At runtime, the evaluator:
- Loads the YAML prompt from
prompt_path - Reads
dimensionsfrom that YAML - Dynamically builds Pydantic response models for each dimension
- Formats the conversation according to
granularity - Renders the prompt with Jinja2
- Calls the chat model with
response_format=<dimension model> - Returns one structured result per dimension
Configuration
Hydra Configuration
defaults:
- _self_
- evaluator: conv_judge
evaluator:
prompt_path: data/prompts/evaluator/client_conv.yaml
granularity: session
use_reasoning: false
model_type: OPENAI
model_name: gpt-4o
Python Usage
from omegaconf import OmegaConf
from patienthub.evaluators import get_evaluator
from patienthub.utils import load_json
session = load_json("data/sessions/default/badtherapist.json")
configs = OmegaConf.create({
"agent_type": "conv_judge",
"prompt_path": "data/prompts/evaluator/client_conv.yaml",
"granularity": "session",
"use_reasoning": False,
"model_type": "OPENAI",
"model_name": "gpt-4o",
})
evaluator = get_evaluator(configs=configs, lang="en")
results = evaluator.evaluate(session)
print(results)
Command Line
uv run python -m examples.evaluate \
evaluator=conv_judge \
evaluator.prompt_path=data/prompts/evaluator/client_conv.yaml \
evaluator.granularity=session \
evaluator.model_type=OPENAI \
evaluator.model_name=gpt-4o \
input_dir=data/sessions/default/badtherapist.json \
output_dir=data/evaluations/default/conv_judge_demo.json
Prompt Structure
conv_judge does not hard-code a specific prompt file. Instead, it reads whatever YAML file you provide in prompt_path.
A minimal prompt looks like this:
sys_prompt: |
You are evaluating a client in a therapy conversation.
## Conversation History:
{{data.conv_history}}
{% if data.last_response %}
## Latest Client Response:
{{data.last_response}}
{% endif %}
Return the judgment in the required structured format.
dimensions:
- name: consistency
description: Whether the client is consistent across the conversation.
paradigm: scalar
range: [1, 5]
aspects:
- name: conv_factual
description: Whether the client contradicts themselves across turns
The bundled example prompt:
data/prompts/evaluator/client_conv.yaml
Supported Paradigms
Each dimension in the prompt must use one of the paradigms supported by LLMJudge:
| Paradigm | Returned Field | Example |
|---|---|---|
binary | label: bool | {"label": true} |
scalar | score: int | {"score": 4} |
categorical | label: Literal[...] | {"label": "very consistent"} |
extraction | snippets: List[str] | {"snippets": ["Client: ..."]} |
If use_reasoning=true, each leaf result also includes a reasoning field.
Input Format
conv_judge expects a session-like object with a messages field:
{
"profile": { }, //(optional)
"messages": [
{"role": "therapist", "content": "How are you feeling today?"},
{"role": "client", "content": "I have been anxious lately."},
{"role": "therapist", "content": "When did it start?"},
{"role": "client", "content": "About two months ago."}
]
}
Behavior by granularity:
session: evaluates the entire flattened conversationturn: evaluates only the last response, while still providing prior context
Output Format
The output shape is determined by your prompt's dimensions.

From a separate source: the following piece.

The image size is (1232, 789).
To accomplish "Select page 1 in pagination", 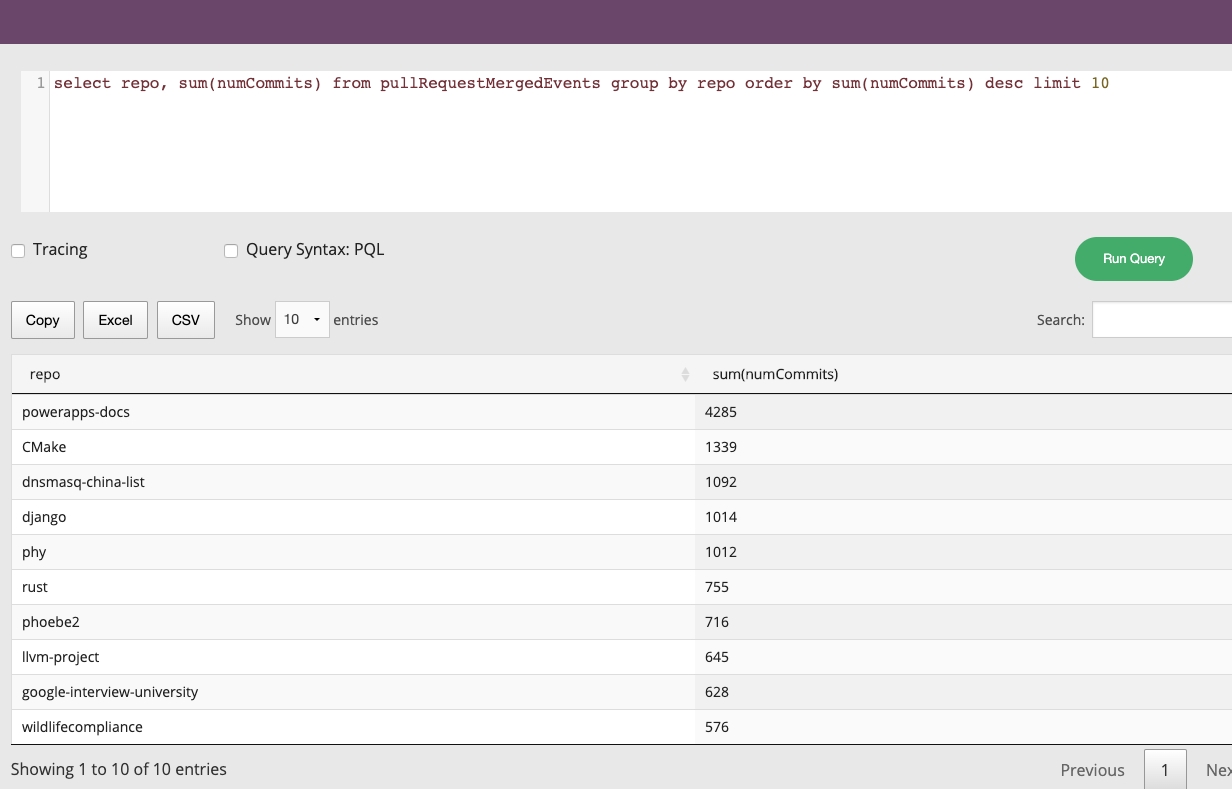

For the minimal prompt above, the result would look like:
{
"consistency": {
"conv_factual": {
"score": 4
}
}
}
If use_reasoning=true, the leaf result includes a short explanation:
{
"consistency": {
"conv_factual": {
"score": 4,
"reasoning": "The client is mostly consistent and does not show major contradictions."
}
}
}
With a richer prompt such as data/prompts/evaluator/client_conv.yaml, you can define multiple dimensions and paradigms in the same evaluation run.